START DATA

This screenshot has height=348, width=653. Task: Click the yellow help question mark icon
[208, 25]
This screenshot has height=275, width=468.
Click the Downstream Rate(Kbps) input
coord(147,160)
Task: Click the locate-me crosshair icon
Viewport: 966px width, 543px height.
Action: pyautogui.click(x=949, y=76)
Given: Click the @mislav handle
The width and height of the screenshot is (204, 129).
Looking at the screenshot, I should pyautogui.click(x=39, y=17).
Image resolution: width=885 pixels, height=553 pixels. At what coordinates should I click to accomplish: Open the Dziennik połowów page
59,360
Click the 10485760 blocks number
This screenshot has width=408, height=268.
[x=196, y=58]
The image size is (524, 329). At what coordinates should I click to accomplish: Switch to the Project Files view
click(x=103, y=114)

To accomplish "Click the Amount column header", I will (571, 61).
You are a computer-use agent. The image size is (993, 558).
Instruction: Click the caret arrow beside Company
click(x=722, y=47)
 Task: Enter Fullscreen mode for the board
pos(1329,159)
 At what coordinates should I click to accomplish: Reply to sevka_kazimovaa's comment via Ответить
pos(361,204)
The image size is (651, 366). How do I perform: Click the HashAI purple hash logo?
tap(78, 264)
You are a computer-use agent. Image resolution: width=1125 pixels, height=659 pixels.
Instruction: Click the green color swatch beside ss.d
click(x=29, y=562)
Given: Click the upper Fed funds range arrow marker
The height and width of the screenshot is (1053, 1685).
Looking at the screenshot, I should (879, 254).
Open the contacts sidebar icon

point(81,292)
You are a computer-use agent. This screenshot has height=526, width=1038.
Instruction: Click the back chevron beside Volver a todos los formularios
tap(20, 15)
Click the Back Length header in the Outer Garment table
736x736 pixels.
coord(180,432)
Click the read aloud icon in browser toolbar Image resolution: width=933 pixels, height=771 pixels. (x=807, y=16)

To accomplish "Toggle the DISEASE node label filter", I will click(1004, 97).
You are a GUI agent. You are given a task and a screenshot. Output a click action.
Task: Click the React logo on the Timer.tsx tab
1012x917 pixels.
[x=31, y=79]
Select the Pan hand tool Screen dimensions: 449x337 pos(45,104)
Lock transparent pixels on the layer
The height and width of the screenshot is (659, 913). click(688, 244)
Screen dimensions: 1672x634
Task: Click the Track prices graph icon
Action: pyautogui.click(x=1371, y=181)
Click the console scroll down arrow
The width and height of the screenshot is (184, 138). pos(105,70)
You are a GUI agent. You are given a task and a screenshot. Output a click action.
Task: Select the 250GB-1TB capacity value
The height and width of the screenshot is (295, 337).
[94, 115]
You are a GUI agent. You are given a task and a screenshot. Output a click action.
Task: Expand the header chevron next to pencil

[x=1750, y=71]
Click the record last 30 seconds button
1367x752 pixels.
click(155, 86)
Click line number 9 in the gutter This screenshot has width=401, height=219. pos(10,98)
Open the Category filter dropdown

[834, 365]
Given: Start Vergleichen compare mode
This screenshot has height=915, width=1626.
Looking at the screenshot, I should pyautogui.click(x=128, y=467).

END DATA

_EXERCISE DESCRIPTION_
Copy out exactly the lines that run from the one holding "1012x917 pixels." through the end of the data above.

_RESPONSE BELOW_
1012x917 pixels.
[x=31, y=79]
Select the Pan hand tool Screen dimensions: 449x337 pos(45,104)
Lock transparent pixels on the layer
The height and width of the screenshot is (659, 913). click(688, 244)
Screen dimensions: 1672x634
Task: Click the Track prices graph icon
Action: pyautogui.click(x=1371, y=181)
Click the console scroll down arrow
The width and height of the screenshot is (184, 138). pos(105,70)
You are a GUI agent. You are given a task and a screenshot. Output a click action.
Task: Select the 250GB-1TB capacity value
The height and width of the screenshot is (295, 337).
[94, 115]
You are a GUI agent. You are given a task and a screenshot. Output a click action.
Task: Expand the header chevron next to pencil

[x=1750, y=71]
Click the record last 30 seconds button
1367x752 pixels.
click(155, 86)
Click line number 9 in the gutter This screenshot has width=401, height=219. pos(10,98)
Open the Category filter dropdown

[834, 365]
Given: Start Vergleichen compare mode
This screenshot has height=915, width=1626.
Looking at the screenshot, I should pyautogui.click(x=128, y=467).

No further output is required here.